I nodded and just moved closer to him, my head in his chest as we laid facing one another, his arms holding me, protecting me. My favourite sound filled my ears and I was happy again. I took a deep breath, taking in every note of his smell. I didn't want to ever forget him, any part of him.

Before we knew it Henry had come to let us know that it was lunch time. Oliver was taken to the canteen as I headed towards the staff room, my feet dragged as though they were made of lead. I pushed the door open and a few of the guards were there enjoying their lunch break, as usual I headed straight to the coffee machine and requested my usual. Even this reminded me of him, the smell of the coffee brought back memories of him teasing me over my apparent caffeine addiction.
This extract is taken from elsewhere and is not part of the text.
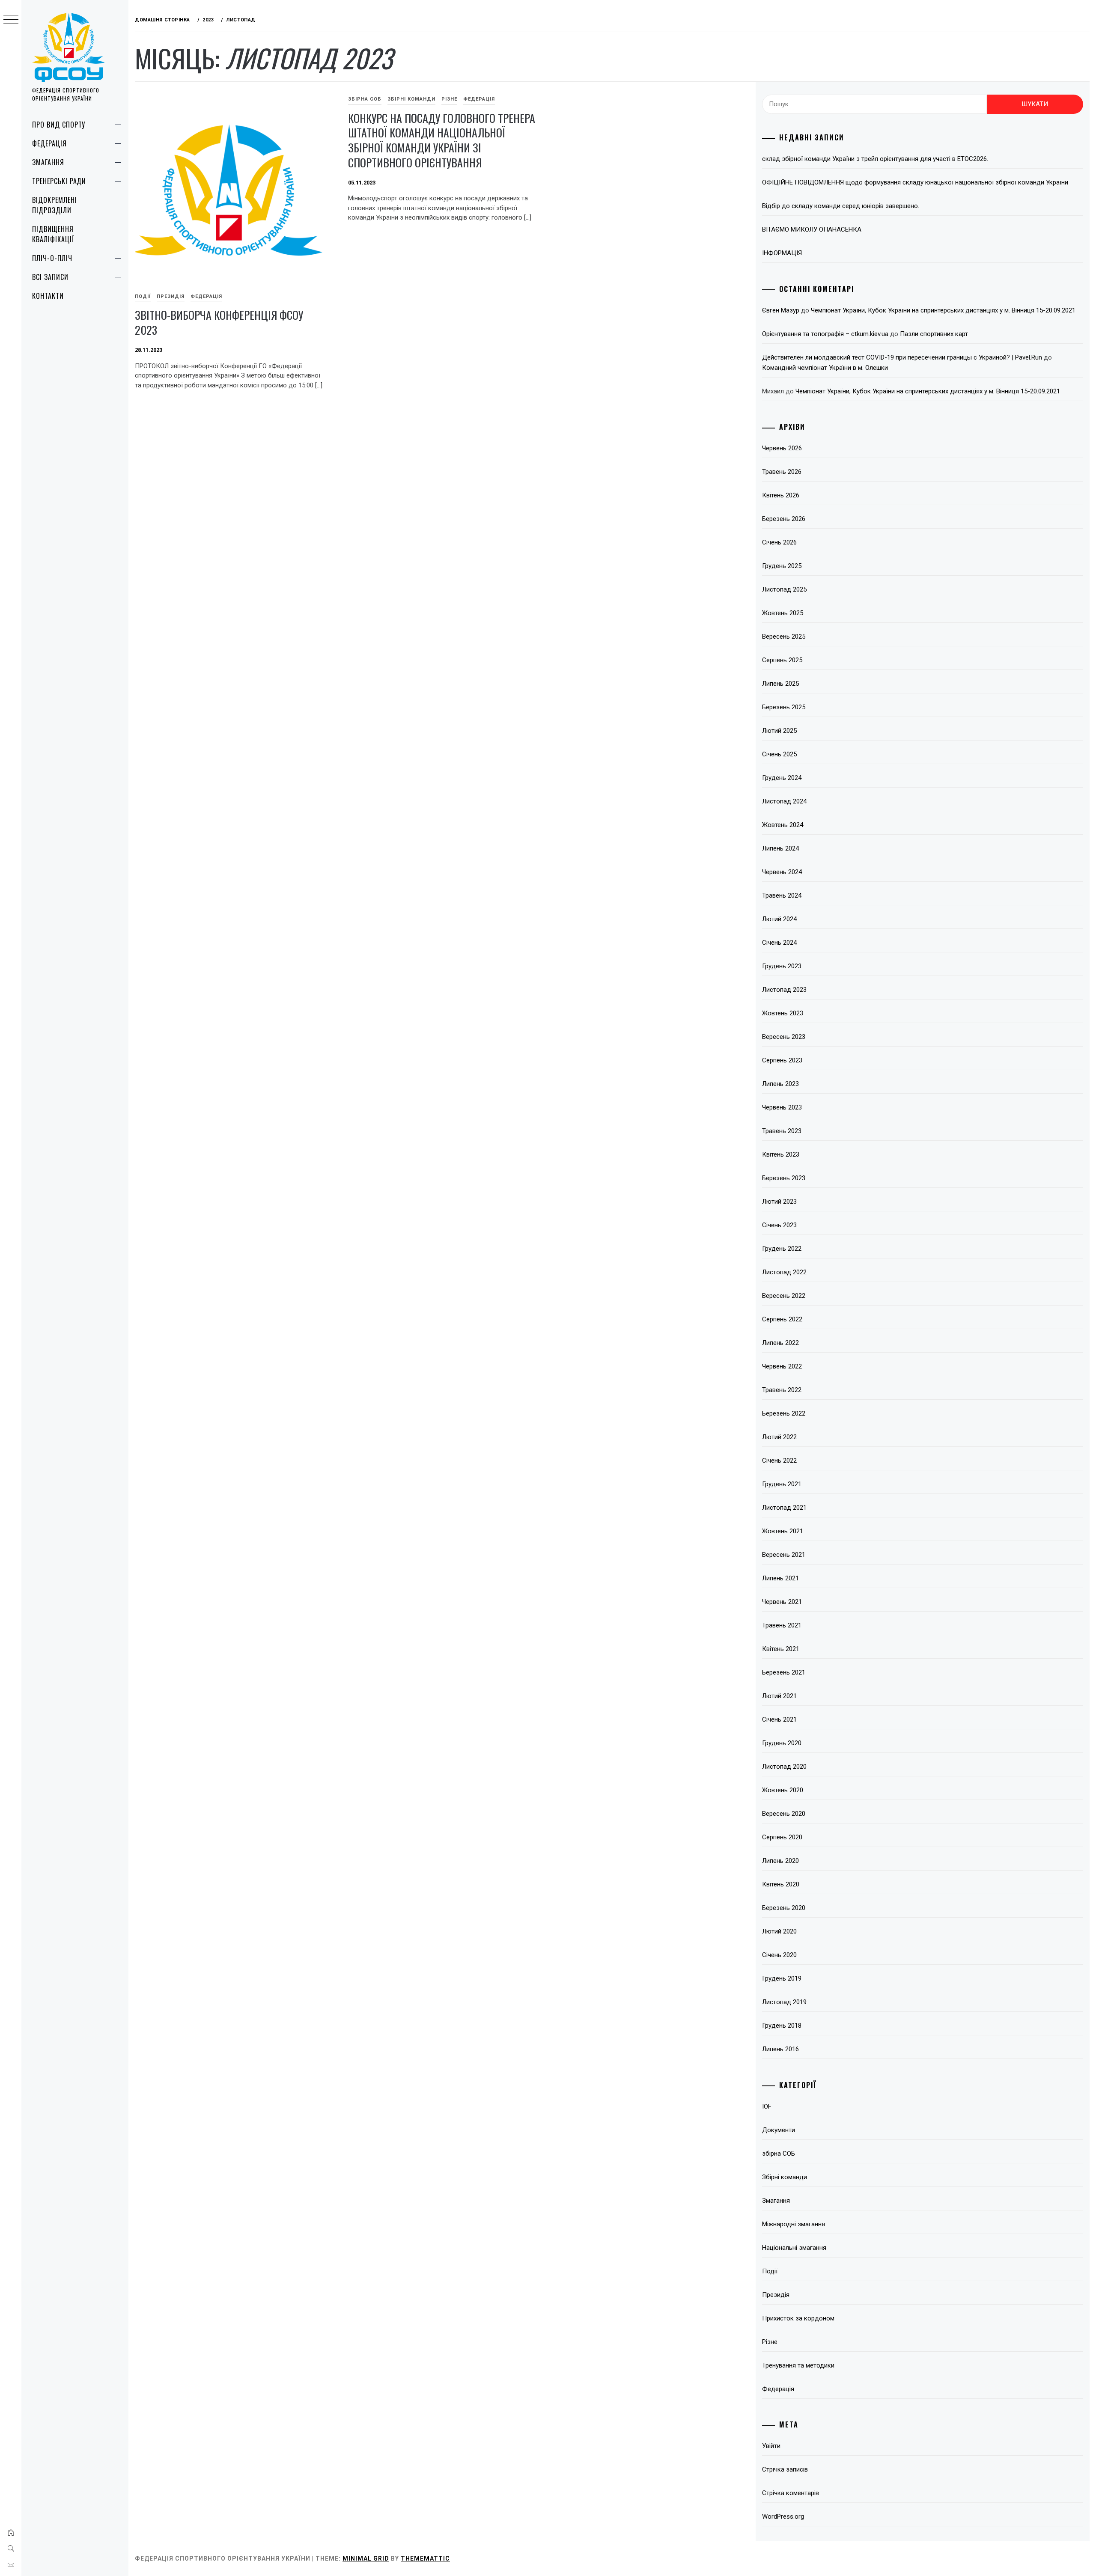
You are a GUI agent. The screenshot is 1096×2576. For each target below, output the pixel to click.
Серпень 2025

The machine beeped and I went and sat down on the chairs, Harper, one of the few female guards came and sat beside me. We had shared a few conversations, she was in her late forty's and was one of the prisons longest employee's. She put her hand on my knee and smiled at me sympathetically "Hey, you okay?"

"Yeah" I sipped my coffee "Is it supposed to be this hard?"

I felt the tears start falling again as I spoke to her, she took my hand in hers and gave it a comforting squeeze "Of course it is. It doesn't matter what they've done, you still spent every day nearly for those months with them. You're only human"

I nodded, she gave me a quick hug before leaving to resume her shift, a few of the guards apologised to me as they left. I just nodded and thanked them until finally I was alone, all I could hear was the mechanical whirring of the vending machines and the drip of the tap by the sink. I looked down at the cup in my hands and noticed that I hadn't even drunk half my coffee that was cold by now. I sighed as I put it on the table in front of me, not in the mood to get up and pay for another one.

I laid my head back on the wall behind me and closed my eyes, my emotions were so unpredictable today. I didn't know if I was going to burst into tears or break out in a fit of rage at the injustice that was about to happen. My brain was going into over drive, I was finding it hard to process even the simplest of things said to me, I hardly remembered how to even function.